2024年7月4日(現地時間)、英MINIは7月11日から14日まで開催される世界的なモータースポーツイベントの「グッドウッドフェスティバル・オブ・スピード」で、ジョン・クーパー・ワークス(以下、JCW)初のフル電動車となる“JCW E”をプレビュー、併せてデモ走行を披露すると発表した。なお同モデルは従来型と同じく内燃機関搭載車(以下、ICE)も併売される。

JCWシリーズ初のフル電動モデルは高性能を内に秘める

新世代MINIのファミリーは「クーパー(3ドア/5ドア)」と「カントリーマン」、そして「エースマン」が発表済み。すでに日本でも発売開始されている。クーパー3ドアとカントリーマンにはEVモデルの“E”も設定され、EV専用モデルのエースマンとともにMINIブランドのEVシフトが加速している。一方、ICE(2L直4ターボエンジン)搭載のカントリーマンJCWも新たにラインナップしたのは興味深い。

画像: 300psを発生する2LターボエンジンとALL4を採用するJCWカントリーマン。今のところEVモデルの設定はない。

300psを発生する2LターボエンジンとALL4を採用するJCWカントリーマン。今のところEVモデルの設定はない。

そして新世代ラインナップの最後を飾るのが、3ドアクーパーのJCWである。その存在はすでに予告されており、従来のICE車に加え新たにフル電動のEVもラインナップされることはアナウンス済みである。すでに6月初旬には、軽微なカモフラージュを施された新型クーパー3ドアJCWのICEバージョン(プロトタイプ)が、独ニュルブルクリンク24時間耐久レースに参戦したのをご存じの方もいるだろう。

画像: ICEバージョンは6月1日から2日にかけて開催されたニュルブルクリンク24時間耐久レースに出場。

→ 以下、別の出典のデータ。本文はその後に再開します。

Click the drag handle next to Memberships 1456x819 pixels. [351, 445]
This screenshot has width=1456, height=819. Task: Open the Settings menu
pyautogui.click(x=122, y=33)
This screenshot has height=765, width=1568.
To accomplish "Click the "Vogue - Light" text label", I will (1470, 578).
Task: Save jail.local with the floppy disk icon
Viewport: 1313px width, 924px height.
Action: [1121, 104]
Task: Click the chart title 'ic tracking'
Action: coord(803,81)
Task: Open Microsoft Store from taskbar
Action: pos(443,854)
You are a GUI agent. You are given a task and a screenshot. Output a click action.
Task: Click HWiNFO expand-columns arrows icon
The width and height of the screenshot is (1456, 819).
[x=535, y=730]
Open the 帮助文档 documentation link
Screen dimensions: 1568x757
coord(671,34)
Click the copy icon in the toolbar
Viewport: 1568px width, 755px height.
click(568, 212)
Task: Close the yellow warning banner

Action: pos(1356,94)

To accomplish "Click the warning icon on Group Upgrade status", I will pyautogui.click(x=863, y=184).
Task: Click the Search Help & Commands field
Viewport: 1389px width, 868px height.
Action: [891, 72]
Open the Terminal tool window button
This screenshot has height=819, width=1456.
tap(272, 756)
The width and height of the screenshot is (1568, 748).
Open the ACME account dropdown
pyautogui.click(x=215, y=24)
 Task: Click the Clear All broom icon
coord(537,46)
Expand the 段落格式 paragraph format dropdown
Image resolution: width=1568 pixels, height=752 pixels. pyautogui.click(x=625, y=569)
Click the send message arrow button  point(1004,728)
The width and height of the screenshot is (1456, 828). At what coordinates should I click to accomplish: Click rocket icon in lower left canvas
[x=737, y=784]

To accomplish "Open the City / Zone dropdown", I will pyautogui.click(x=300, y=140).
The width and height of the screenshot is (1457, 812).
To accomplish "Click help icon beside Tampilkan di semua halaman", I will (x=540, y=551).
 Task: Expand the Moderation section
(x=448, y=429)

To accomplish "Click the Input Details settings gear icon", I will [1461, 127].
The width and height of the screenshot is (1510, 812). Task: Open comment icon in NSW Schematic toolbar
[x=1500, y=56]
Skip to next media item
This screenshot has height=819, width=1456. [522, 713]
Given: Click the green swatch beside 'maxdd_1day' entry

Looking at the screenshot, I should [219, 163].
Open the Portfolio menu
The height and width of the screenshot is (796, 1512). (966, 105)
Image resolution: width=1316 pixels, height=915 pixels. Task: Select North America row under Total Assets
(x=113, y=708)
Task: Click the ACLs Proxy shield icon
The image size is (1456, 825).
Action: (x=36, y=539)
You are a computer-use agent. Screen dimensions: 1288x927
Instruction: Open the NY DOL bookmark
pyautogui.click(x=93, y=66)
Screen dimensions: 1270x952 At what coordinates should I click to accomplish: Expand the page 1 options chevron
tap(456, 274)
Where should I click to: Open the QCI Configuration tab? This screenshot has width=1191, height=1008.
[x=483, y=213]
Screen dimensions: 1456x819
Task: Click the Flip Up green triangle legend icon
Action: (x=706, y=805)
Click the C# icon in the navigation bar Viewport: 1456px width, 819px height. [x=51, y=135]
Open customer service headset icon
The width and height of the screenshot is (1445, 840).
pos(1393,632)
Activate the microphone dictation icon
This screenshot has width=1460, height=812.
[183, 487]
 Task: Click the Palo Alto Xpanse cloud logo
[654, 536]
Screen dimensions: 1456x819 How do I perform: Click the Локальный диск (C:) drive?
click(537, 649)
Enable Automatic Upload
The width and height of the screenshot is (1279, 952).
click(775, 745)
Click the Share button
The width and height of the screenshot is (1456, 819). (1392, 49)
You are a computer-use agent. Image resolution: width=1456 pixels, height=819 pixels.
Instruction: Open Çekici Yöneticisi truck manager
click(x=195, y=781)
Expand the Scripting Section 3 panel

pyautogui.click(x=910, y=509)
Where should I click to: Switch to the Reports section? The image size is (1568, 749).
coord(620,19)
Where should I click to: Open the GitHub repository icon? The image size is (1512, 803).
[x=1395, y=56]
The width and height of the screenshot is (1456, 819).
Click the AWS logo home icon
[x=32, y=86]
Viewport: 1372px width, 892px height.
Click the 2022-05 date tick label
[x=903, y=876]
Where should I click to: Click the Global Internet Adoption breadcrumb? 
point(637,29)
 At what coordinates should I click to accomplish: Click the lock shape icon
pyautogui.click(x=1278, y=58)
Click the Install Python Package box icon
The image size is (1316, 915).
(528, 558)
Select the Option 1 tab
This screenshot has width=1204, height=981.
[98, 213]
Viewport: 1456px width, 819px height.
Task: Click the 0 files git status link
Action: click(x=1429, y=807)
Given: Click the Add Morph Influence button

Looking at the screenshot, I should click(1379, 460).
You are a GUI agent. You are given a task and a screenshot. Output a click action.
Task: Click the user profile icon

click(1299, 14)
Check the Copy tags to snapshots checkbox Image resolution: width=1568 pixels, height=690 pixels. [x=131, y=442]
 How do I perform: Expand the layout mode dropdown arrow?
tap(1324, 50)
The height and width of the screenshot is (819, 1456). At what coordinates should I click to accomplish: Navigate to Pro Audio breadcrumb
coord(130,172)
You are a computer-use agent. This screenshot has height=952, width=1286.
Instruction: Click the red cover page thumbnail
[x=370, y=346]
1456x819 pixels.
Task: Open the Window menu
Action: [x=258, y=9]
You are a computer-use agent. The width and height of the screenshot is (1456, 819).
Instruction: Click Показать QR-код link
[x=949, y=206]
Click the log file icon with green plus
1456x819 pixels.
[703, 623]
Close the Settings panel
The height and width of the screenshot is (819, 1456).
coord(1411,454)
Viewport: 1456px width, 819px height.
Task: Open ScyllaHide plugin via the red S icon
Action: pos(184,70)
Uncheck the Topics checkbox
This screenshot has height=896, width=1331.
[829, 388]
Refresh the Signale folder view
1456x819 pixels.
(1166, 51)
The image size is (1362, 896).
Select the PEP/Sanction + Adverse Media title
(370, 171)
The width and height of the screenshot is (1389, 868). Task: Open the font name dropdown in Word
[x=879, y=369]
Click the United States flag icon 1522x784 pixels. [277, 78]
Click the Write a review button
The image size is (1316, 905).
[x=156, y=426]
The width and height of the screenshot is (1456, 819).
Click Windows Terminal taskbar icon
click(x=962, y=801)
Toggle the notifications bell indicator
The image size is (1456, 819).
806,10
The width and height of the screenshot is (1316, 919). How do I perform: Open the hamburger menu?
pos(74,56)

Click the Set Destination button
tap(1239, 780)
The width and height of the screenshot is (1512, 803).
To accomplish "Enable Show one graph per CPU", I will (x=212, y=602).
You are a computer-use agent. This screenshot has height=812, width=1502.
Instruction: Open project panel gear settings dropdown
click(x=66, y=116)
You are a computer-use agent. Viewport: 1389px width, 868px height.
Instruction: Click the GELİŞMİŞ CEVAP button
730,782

クラストップ(SP-3Tクラス)を記録した。

ICEバージョンは6月1日から2日にかけて開催されたニュルブルクリンク24時間耐久レースに出場。クラストップ(SP-3Tクラス)を記録した。

来る7月11日に明らかになるのは、その“フル電動バージョン”となるクーパー3ドアJCW“E”。JCWシリーズ初のEVだ。すでに見慣れたフォルムながら、6月に公表されたICEモデルとはディテールがかなり異なる。クーパーやカントリーマンはその基盤は別物だが、ICE/EVの違いは一見ではわからないほどよく似ている。一方、新しいクーパー3ドアJCWはクルマに詳しくない人でも、すぐにわかるほど差別化されている。

画像: JCWのEVモデル(プロトタイプ)は控えめに高性能を主張するエクステリアだ。

JCWのEVモデル(プロトタイプ)は控えめに高性能を主張するエクステリアだ。

画像: 一方のガソリンエンジン搭載車のJCWはブラックのオーバーフェンダーなどでレーシーなイメージ。

一方のガソリンエンジン搭載車のJCWはブラックのオーバーフェンダーなどでレーシーなイメージ。

一口に言えば、伝統的なホットハッチのデザイン手法を踏襲しているICEに対して、EVは洗練されており見方によっては“大人っぽい”と言えるだろう。ICEは大径タイヤを覆うブラックのオーバーフェンダーがいかにもだが、EVはフレアフェンダーを採用して後付け感は払拭されている。フロントマスクも猛々しいICEに対して、よりクーパーのデザインに寄った大人しいものだ。すでに発表されているクーパーのドレスアップ仕様であるJCWトリムに近い。

画像: すでに発表されているクーパー3ドアのドレスアップバージョン「JCWトリム」。新型JCW Eのエクステリアと共通点が多い。

すでに発表されているクーパー3ドアのドレスアップバージョン「JCWトリム」。新型JCW Eのエクステリアと共通点が多い。

中国EV勢はまだ手付かずのジャンル。欧州ブランドならでは個性

現時点では、ICEもEVもスペックは明らかにされていないためサイズも含め詳細はわからない。もちろん、どちらも歴代最高の走行性能を実現していることは間違いなく、ジョン・クーパーを名乗るにふさわしいレベルに仕上がっているはずだ。

正式発表/発売は2024年10月を待たねばならないが、シリーズ初のEVモデルがどのような性能を発揮するのか愛好家ならずとも気になるところだ。欧州ではこのところ、アルピーヌA290、アルファロメオ・ジュニア“ヴェローチェ”などコンパクトなフル電動ホットモデルの発表が相次いでいる。欧州車のお家芸であるこのカテゴリーは、マニアックではあるが欧州進出を加速させる中国EV勢はまだ手つかずのジャンルでもある。MINI JCWが加わり、今後の販売最前線の動向が気になるところだ。